*Exercise objective*:
In the entries below, the word "option" appears on some lines. Copy each of those lines.

*Stored data*:
━━━━━━━━━━
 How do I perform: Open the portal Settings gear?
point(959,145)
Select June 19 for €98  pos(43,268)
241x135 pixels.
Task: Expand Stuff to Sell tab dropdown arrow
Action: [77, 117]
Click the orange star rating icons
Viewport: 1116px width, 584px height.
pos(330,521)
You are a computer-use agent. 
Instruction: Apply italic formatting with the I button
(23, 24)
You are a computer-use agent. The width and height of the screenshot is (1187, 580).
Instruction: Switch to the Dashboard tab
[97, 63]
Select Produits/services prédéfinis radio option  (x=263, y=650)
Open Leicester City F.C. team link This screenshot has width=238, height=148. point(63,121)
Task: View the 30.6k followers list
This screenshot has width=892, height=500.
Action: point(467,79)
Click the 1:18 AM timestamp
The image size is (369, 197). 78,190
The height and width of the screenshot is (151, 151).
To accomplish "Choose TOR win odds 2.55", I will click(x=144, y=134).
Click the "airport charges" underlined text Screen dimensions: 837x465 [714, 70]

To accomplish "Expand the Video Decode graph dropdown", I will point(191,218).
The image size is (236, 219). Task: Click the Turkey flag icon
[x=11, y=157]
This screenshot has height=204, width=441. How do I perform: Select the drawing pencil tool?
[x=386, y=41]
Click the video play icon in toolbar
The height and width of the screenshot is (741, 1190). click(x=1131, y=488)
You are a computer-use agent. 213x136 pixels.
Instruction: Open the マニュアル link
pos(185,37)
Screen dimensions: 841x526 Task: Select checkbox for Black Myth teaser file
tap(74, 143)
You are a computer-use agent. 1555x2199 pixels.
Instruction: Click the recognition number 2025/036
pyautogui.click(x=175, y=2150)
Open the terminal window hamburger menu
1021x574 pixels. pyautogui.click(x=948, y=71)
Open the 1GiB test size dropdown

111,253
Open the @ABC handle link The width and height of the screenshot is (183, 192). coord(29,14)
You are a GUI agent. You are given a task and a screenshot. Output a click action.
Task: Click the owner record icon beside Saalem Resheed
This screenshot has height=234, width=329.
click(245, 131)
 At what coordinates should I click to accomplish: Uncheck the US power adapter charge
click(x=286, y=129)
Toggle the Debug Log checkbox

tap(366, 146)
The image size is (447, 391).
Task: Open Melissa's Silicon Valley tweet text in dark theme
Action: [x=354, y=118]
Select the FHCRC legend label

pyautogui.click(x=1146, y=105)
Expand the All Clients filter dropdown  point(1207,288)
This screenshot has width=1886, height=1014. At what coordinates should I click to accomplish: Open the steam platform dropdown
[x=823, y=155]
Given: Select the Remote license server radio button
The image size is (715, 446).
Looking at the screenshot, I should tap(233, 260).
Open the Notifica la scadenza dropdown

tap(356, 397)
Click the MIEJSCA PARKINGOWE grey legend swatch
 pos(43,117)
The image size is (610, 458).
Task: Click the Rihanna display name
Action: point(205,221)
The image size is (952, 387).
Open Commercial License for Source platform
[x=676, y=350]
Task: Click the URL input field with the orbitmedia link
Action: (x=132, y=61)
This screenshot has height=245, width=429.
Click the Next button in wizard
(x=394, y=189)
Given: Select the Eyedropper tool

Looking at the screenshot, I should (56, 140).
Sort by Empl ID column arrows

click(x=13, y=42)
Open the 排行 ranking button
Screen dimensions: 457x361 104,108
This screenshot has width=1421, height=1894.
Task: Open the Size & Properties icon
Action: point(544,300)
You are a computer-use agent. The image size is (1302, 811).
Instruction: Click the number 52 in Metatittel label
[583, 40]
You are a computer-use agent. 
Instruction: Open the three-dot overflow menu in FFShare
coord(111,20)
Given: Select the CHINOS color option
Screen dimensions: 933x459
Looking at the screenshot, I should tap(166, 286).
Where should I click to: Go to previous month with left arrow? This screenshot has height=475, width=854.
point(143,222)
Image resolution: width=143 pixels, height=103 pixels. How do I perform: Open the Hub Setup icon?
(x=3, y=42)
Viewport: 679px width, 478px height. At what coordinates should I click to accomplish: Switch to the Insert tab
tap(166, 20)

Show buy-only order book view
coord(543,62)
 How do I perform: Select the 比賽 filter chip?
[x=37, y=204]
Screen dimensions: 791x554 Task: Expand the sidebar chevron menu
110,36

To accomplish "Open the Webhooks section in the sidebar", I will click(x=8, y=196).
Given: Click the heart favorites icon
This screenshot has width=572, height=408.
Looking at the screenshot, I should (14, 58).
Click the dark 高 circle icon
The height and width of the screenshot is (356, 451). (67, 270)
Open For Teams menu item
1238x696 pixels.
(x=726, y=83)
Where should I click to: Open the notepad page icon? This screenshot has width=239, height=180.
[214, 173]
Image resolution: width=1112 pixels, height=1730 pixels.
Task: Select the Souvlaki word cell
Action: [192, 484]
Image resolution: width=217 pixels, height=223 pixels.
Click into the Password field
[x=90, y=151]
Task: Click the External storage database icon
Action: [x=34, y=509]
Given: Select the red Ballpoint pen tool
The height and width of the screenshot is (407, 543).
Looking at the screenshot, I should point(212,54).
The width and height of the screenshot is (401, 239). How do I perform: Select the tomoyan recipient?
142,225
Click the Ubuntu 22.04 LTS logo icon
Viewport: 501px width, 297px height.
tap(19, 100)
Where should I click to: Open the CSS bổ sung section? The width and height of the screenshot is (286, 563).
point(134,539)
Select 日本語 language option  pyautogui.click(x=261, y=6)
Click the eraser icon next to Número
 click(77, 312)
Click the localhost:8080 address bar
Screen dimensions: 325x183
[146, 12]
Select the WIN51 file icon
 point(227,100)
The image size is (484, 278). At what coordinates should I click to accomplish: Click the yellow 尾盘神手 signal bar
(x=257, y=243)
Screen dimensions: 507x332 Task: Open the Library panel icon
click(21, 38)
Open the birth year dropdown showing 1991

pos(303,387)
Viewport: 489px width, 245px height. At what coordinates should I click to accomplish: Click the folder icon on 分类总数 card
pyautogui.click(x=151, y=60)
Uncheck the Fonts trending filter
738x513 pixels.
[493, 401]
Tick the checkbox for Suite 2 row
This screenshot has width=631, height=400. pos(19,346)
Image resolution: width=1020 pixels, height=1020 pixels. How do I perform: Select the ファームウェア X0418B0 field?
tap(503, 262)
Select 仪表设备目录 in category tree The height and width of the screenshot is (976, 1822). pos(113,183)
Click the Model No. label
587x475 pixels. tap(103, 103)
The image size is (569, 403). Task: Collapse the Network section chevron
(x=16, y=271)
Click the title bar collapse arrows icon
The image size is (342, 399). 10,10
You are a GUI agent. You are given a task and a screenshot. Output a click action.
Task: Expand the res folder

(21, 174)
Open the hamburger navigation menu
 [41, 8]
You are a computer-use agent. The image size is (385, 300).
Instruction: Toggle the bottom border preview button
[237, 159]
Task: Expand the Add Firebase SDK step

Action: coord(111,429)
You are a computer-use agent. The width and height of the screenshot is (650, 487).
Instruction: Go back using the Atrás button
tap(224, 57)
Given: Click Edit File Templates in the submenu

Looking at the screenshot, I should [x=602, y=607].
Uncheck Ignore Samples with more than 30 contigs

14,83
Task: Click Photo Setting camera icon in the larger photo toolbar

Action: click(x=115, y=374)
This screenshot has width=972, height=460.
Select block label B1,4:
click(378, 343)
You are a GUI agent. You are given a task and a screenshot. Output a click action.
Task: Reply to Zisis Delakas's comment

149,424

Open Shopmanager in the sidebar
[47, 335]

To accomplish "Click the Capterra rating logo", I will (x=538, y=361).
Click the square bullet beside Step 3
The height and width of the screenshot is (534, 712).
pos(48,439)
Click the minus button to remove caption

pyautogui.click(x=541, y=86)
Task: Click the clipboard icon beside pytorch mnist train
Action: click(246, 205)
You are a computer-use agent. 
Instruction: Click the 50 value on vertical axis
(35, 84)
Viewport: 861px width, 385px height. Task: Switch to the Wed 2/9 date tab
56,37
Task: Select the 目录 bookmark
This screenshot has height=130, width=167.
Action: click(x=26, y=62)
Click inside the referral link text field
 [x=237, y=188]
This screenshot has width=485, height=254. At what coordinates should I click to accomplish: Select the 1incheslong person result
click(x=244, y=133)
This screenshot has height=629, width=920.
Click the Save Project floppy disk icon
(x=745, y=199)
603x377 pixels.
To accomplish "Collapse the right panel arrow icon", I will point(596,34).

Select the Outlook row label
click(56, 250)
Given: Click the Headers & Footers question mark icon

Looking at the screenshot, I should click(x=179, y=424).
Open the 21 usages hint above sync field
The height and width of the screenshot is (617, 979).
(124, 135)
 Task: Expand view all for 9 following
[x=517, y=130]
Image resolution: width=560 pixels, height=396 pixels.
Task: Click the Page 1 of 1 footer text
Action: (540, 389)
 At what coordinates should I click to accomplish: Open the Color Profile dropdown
━━━━━━━━━━
*Answer to this problem*:
Select Produits/services prédéfinis radio option  (x=263, y=650)
Given: Select the CHINOS color option
Select 日本語 language option  pyautogui.click(x=261, y=6)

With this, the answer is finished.